If it sounds like the structure of certain recent films (say, by David Lynch, Robert Altman, Paul Thomas Anderson) or works of fiction (like by Samuel Delaney, Haruki Murakami, or Thomas Pynchon) or minimal techno, or most museum biennials these days, then good, it should. Thousand Plateaus help to establish a framework for all of those things.
The book tries to establish a system of political, psychological and semiotic descriptions, always as a mode of resistance to all kinds of fascism, and D & G take the conflation of those levels as a given. Not just in the world of theory but also in how you think, and that's why it's written in such a particularly dense way. It tries very hard to be nonoppressive, and generous too, but for lots of people it can be a frustrating adjustment, accustomed as we are to writing that tries to be as flat and simple as possible. This book reads the way it thinks, and these two definitely prefer finesse to simplicity. Once you get into it, you may find that it's the best thing you've read for as long as you can remember. Or, at least that it makes you think in ways you don't while reading other books.
Being brainy continentals, these guys make reference to a store of intellectual history you won't be able to relate to.

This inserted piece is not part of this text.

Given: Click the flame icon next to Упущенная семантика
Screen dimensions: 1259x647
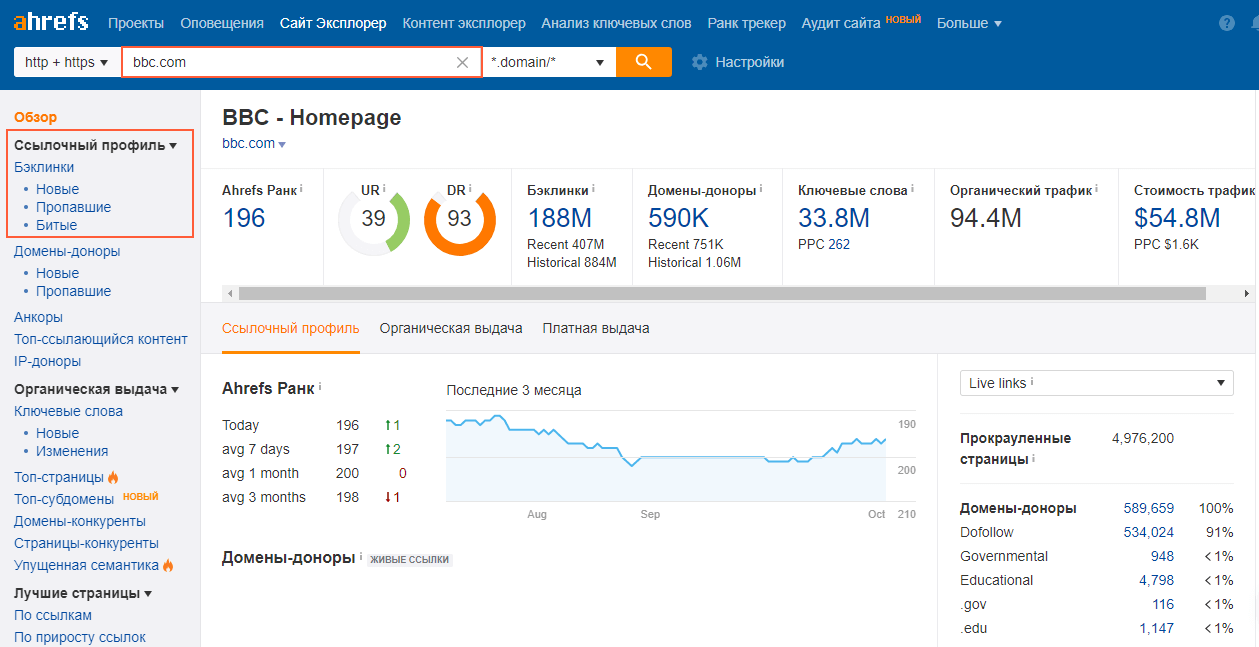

I don't normally bother reviewing books. However I had to respond to something another reviewer said:
"you can't read this while listening to music, trust me"
Actually you can but I recommend the music of anti-essentialists, Phoenicia's "Brownout" is an excellent soundtrack to the plateau on the refrain. The text of the book is the opsign of time-images, music, or, rather, sound, of deterritorialisation is the sonsign. Fittingly, the releases from Germany's Mille Plateaux label are really good for reading these works.
I can't recommend this book enough but I will give some advice in your approach:
1. Even though this might seem the most intimidating entry to D&G's thought I suggest it anyway. Compared to "Difference and Repetition" or "The Logic of Sense" this is a walk in the park when it comes to penetrating the prose.
2. Don't expect a book of philosophy where an argument is clearly defined and developed. This is nothing like that. It's a work of "nomad thought", just try and follow what's happening *before* you judge it.
3. Come back to it. Regularly. Your appreciation and engagement will deepen as your knowledge of Deleuze's oeuvre deepens. You won't 'get it' at first but you have to enter his work somewhere. Eventually you'll realise this is a challenge to develop new ontologies, you were never meant to get it. You were and are meant to think it in new directions. After all, that's the basic lesson of the return.
4. Read widely. I really recommend Rodowick's 1997 book "Gilles Deleuze's Time Machine". On the surface Rodowick is working with the cinema books but the cinema books themselves are philosophical works developing Bergson.